Introduction
On a not-so-busy day, I received an alert saying tempdb was at 90 percent of the drive size with only 10 percent remaining. This was a SQL Server 2014 instance hosting AlwaysOn secondary databases.
Explanation
I logged onto the server to check what was running in tempdb. Everything looked normal, and the daily routine queries were running. I checked memory and the CPU, both were fine but the tempdb kept filling. After a while, I ran the below query to see the tempdb space usage.
SELECT GETDATE() AS runtime, SUM(user_object_reserved_page_count) * 8 AS usr_obj_kb, SUM(internal_object_reserved_page_count) * 8 AS internal_obj_kb, SUM(version_store_reserved_page_count) * 8 AS version_store_kb, SUM(unallocated_extent_page_count) * 8 AS freespace_kb, SUM(mixed_extent_page_count) * 8 AS mixedextent_kb FROM sys.dm_db_file_space_usage;
Here are my results:
Note: There are many AlwaysON secondary databases hosted on this server and all the queries that run against the secondary databases are automatically mapped to the snapshot isolation transaction level. The snapshot isolation level copies row versions into tempdb. The Version_store_kb column in the above query shows the current size of all the version stores.

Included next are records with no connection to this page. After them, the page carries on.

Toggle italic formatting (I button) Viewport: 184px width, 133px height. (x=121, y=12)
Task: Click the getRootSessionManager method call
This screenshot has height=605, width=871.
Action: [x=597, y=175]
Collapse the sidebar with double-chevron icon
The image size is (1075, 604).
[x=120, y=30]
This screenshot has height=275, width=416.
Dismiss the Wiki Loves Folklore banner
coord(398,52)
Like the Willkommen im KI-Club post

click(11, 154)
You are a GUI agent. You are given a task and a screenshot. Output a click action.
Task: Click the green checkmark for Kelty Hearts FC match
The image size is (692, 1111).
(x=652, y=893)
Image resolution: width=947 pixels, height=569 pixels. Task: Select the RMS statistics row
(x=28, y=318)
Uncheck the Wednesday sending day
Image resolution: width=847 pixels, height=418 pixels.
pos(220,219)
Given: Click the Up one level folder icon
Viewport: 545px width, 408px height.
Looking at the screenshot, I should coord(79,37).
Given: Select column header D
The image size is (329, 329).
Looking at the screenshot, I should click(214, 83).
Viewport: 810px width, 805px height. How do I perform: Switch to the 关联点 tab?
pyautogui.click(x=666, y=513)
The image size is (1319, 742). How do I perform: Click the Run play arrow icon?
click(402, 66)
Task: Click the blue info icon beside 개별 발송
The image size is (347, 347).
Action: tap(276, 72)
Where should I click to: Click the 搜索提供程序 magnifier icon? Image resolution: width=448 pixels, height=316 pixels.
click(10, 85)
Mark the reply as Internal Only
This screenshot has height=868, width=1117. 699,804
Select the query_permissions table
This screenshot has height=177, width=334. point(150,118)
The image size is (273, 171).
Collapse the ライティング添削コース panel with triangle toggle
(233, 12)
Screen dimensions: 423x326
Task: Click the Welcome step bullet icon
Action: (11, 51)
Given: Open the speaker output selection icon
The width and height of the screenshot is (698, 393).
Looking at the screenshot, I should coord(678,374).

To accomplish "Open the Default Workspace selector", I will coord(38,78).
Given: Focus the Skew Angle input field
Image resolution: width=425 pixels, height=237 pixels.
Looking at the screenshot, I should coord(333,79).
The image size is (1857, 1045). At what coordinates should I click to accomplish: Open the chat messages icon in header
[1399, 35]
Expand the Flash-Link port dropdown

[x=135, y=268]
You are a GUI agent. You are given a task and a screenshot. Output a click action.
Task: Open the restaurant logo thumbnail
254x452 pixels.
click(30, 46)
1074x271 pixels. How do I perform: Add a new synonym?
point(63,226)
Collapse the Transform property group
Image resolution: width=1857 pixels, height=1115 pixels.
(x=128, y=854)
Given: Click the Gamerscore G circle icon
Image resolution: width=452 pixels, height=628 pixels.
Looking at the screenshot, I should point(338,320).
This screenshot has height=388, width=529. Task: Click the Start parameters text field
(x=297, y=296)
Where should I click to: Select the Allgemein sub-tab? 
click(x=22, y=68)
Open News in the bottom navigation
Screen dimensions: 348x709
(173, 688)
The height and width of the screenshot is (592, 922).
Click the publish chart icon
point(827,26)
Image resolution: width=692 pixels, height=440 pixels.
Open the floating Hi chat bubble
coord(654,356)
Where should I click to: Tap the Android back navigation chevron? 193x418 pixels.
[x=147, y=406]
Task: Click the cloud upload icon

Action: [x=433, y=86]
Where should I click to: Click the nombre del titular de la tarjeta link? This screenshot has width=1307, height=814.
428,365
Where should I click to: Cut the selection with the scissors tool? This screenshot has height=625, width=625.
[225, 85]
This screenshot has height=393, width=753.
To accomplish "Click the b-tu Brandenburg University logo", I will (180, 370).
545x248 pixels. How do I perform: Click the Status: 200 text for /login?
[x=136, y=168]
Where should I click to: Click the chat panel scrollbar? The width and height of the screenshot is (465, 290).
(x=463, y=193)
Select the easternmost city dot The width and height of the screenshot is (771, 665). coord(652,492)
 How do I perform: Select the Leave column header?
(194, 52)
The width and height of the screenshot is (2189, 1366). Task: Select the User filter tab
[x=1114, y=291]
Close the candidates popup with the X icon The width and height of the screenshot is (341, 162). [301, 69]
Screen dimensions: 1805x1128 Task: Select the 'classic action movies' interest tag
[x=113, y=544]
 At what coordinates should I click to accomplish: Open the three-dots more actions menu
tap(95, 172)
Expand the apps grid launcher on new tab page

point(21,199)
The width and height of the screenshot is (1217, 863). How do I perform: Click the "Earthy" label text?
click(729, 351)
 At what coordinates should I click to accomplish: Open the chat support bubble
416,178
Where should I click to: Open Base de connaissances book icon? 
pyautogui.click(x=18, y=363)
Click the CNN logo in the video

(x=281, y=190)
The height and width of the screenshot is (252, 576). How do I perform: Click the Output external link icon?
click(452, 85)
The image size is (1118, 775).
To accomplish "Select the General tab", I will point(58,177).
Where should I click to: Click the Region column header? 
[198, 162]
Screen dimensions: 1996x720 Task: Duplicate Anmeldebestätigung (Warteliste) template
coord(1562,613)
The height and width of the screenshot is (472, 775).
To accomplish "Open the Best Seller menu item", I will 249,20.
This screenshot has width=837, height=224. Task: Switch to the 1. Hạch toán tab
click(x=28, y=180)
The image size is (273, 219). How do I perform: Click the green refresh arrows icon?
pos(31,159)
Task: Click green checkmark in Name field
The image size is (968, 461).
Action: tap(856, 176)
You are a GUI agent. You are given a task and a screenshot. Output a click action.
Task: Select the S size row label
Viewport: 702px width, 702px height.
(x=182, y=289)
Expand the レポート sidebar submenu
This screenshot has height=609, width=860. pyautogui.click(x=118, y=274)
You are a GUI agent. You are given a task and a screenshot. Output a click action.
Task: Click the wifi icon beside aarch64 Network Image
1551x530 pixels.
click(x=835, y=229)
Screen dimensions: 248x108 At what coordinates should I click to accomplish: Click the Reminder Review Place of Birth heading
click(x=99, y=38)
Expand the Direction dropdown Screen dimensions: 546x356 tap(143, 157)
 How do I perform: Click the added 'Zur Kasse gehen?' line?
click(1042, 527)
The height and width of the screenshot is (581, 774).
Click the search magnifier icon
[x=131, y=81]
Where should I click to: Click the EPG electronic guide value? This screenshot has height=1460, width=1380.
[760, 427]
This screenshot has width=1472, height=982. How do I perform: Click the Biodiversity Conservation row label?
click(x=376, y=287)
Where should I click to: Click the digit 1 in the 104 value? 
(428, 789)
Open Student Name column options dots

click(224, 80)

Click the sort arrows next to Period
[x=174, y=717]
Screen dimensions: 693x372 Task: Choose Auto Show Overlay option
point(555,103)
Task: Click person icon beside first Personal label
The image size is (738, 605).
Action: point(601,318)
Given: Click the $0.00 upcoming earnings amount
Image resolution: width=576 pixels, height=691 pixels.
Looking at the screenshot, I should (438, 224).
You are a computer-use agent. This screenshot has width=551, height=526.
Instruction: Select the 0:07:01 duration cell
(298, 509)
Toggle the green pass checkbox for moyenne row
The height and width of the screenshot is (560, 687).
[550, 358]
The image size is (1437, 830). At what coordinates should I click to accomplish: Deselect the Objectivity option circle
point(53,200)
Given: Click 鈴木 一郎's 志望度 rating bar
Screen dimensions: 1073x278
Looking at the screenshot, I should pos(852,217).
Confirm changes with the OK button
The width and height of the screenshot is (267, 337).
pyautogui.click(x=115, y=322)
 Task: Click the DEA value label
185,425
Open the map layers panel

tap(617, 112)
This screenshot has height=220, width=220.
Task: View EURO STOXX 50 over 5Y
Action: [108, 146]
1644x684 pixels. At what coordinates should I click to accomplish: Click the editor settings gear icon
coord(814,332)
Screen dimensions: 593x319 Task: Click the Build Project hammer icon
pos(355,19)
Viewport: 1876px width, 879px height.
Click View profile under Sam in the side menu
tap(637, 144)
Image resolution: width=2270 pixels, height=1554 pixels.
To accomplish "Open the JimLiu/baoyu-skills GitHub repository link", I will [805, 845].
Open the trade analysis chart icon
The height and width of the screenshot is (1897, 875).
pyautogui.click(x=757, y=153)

I noticed version_store_kb was at 850 GB which caught my attention. At this point, Tempdb had reached a size of 950GB, out of which the Version store was using 850 GB. This indicated there were sessions using the version stores in tempdb. However, when I looked at the active sessions on the server, just the routine queries were running, which in the past had never caused any issues.
select r.session_id, r.cpu_time, p.physical_io, t.text, substring(t.text, r.statement_start_offset/2 + 1, case when r.statement_end_offset = -1 then len(t.text) else (r.statement_end_offset - r.statement_start_offset)/2 end) as text_running, p.blocked, db_name(p.dbid) as dbname, r.status, r.command, r.start_time, r.wait_type, p.waitresource, p.status, p.open_tran, p.loginame, p.hostname, p.program_name, r.percent_complete, r.wait_type, r.last_wait_type, p.waittime from sys.dm_exec_requests r cross apply sys.dm_exec_sql_text(r.sql_handle) t inner join sys.sysprocesses p on p.spid = r.session_id
After further investigation, with the help of performance counters, I tracked the below performance counters.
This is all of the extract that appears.